Last night we had a conversation about parasitic bodies, groups, organisations who seek to bleed bereaved relatives dry to identify their learning (if you’re feeling generous) or maybe just for a few soundbites, ad campaigns, false reassurances (if you’re in a more cynical mood). I know that my motivations are decent, and that my heart is in the right place, but I also know that I could, if things were to go wrong (and I’m aware enough to know my comms aren’t always perfect) be experienced by families as similarly parasitic. Gah, what to do.
In an attempt to reduce this risk, and the risk that the review itself could be experienced as such, I’ve spent some time identifying available evidence to summarise for the team. I use the term evidence very broadly in this instance. It includes personal testimony as shared on social media (blogs and twitter), media coverage and stories, films and patient stories, reviews of collated experiences and I’m still on the hunt for any academic research that has looked at family experiences of NHS death investigations (please drop me a line if you know of any).
What I’ve found, perhaps not surprisingly, are a number of common themes about family experience of NHS death investigations, the complaints process and the PHSO process. The personal testimony is incredibly powerful. If a trust wanted to know how to improve their practices or approach, there are a lot of pointers out there available to them. I’m just going to touch on a few in this post.
1) Families are not always listened to
This is the number one point for me. Families report not being listened to when their loved one is alive, and not being listened to when they’ve died. In an incredibly patronising way this is often reported by investigators or those writing reports or Board minutes as ‘the family did not feel listened to‘. Wahay there, stop that right now. Please. It’s so insulting.
If I’m having a conversation with you and you don’t feel listened to, it doesn’t matter if I was filing my nails, crushing candies and listening to you at the same time because I’m an amazing multi-tasker, you didn’t feel heard, ergo you weren’t listened to. The definition of listen is as follows:
Attention; take notice of; respond to advice or request; effort.
If a family says they weren’t listened to, that’s it, it’s not about them feeling that they weren’t listened to. They were not. End of.
2) Families want answers, not revenge
Time and again families talk about their wish for three things: 1) to find out what happened to their loved one 2) to find out why what happened occurred 3) to ensure it doesn’t happen again to any other family.
I have read countless blogs, tweets and interviews and not one has mentioned the desire for revenge, for heads on sticks, to sue the NHS for millions. Families do not want to fight for answers, but they often find themselves forced into a corner by a system that requires them to become a ‘complainant’, often caricatured as vexatious and unreasonable, just to get anywhere near finding answers to their questions.

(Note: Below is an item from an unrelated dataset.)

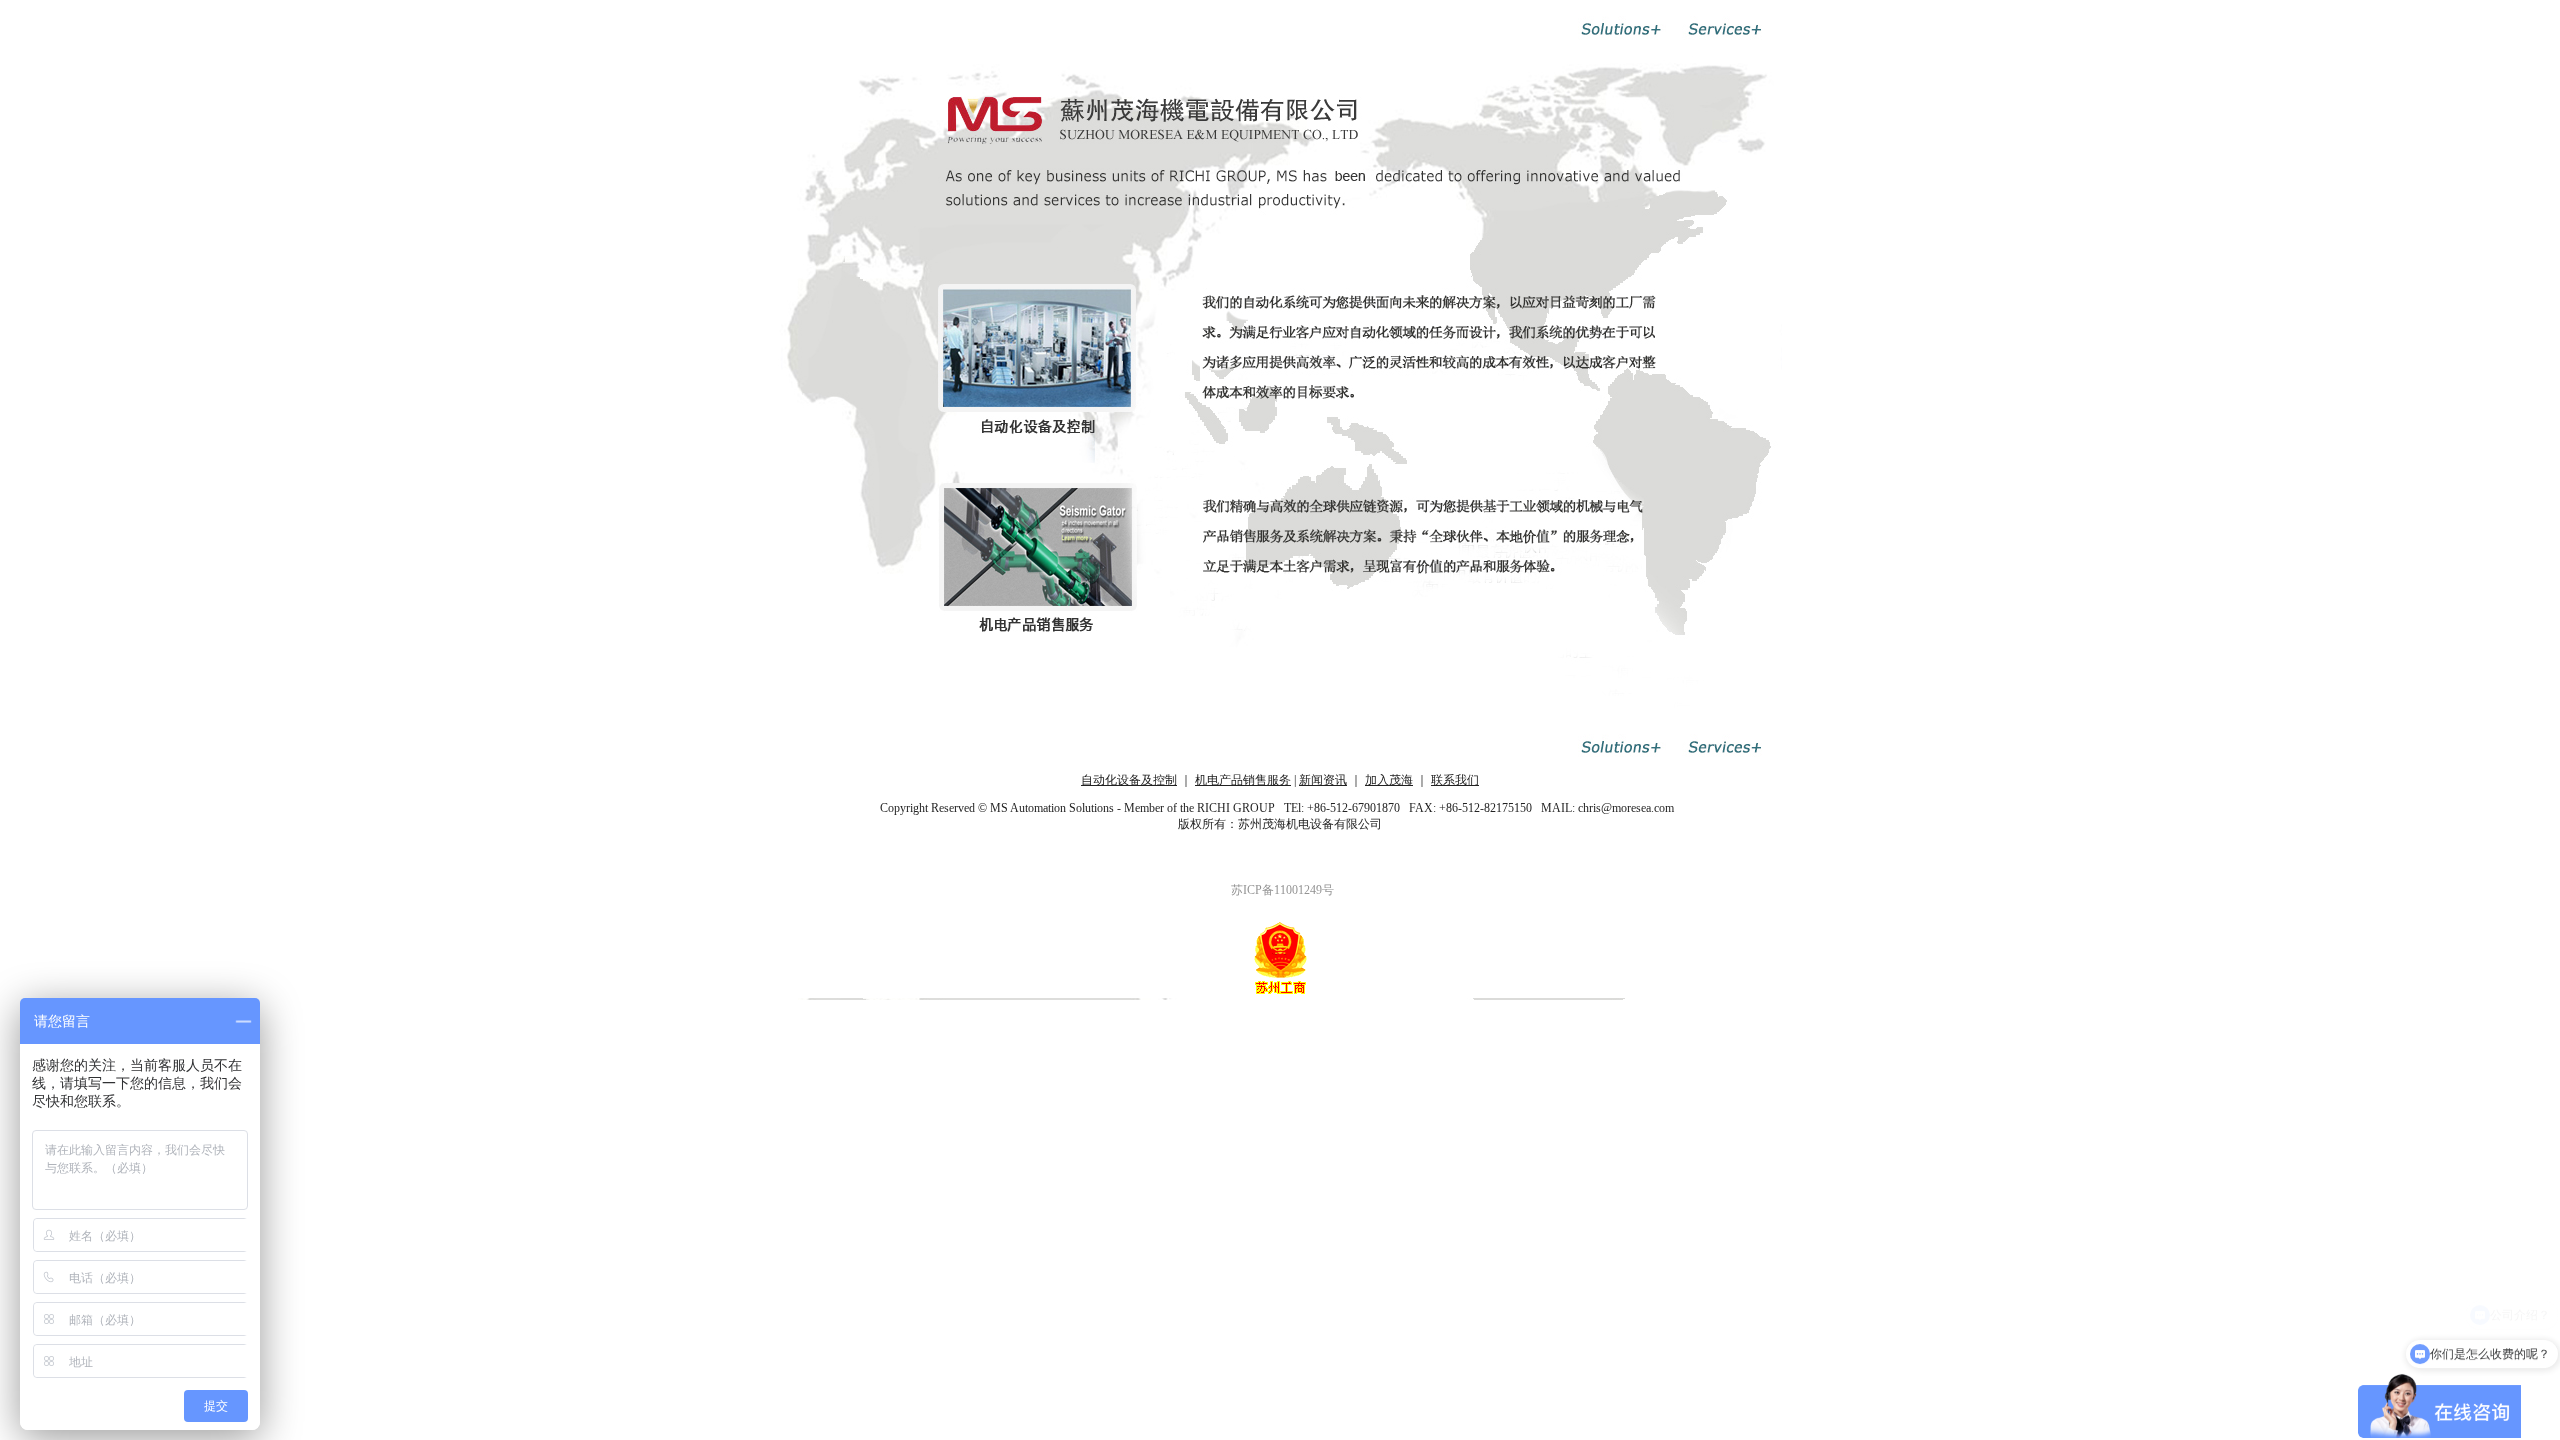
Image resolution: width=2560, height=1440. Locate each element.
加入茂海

There is a sub point within this point which is that families seeking answers want details. They don’t want fuzzy softened versions of events. They don’t want to be treated like children. They don’t want to be patronised. They want to know what happened and why. Which leads me onto my next point.
3) Nothing you say can make things better, or worse
Many of us struggle to know what to say when people are bereaved. Usually a simple sorry, or acknowledgement of their pain will go a long way. Whether due to cultures of suspicion and fear, or whether to do with genuine concern about not knowing what to say to a family member of relative, people don’t say sorry. There are also a number of cases where the NHS have decided to withold information from the family, ostensibly to ‘protect them’. This is possibly illegal and definitely unhelpful. Especially if this material is then shared at a later date, with no prior warning. Stories of new information or paper work or records materialising at an inquest are not rare. If you work in an NHS trust and conduct any sort of investigation when something goes wrong, the patient if they’re alive or family members if they’re not, must know.
If someone is bereaved, reach deep inside you, find your inner human and say sorry. Many families remember years later the compassion that is shown to them by the people who get it right. Be human, please.
4) Families are kept waiting and waiting and waiting
Once someone dies families report entering into a perpetual waiting game. They wait for investigations to be completed, for disciplinary procedures, for NMC or GMC referrals, for inquests, for legal developments, for more investigations, for Police investigations, for HSE investigations and many, many more. While all of these previously unknown processes crawl along at a snails pace, they hit delays time and time and time again. Families are left in a state of limbo with few organisations or individuals, if any, meeting their own promised timescales, and reasonable (any) explanations for the delays rarely offered.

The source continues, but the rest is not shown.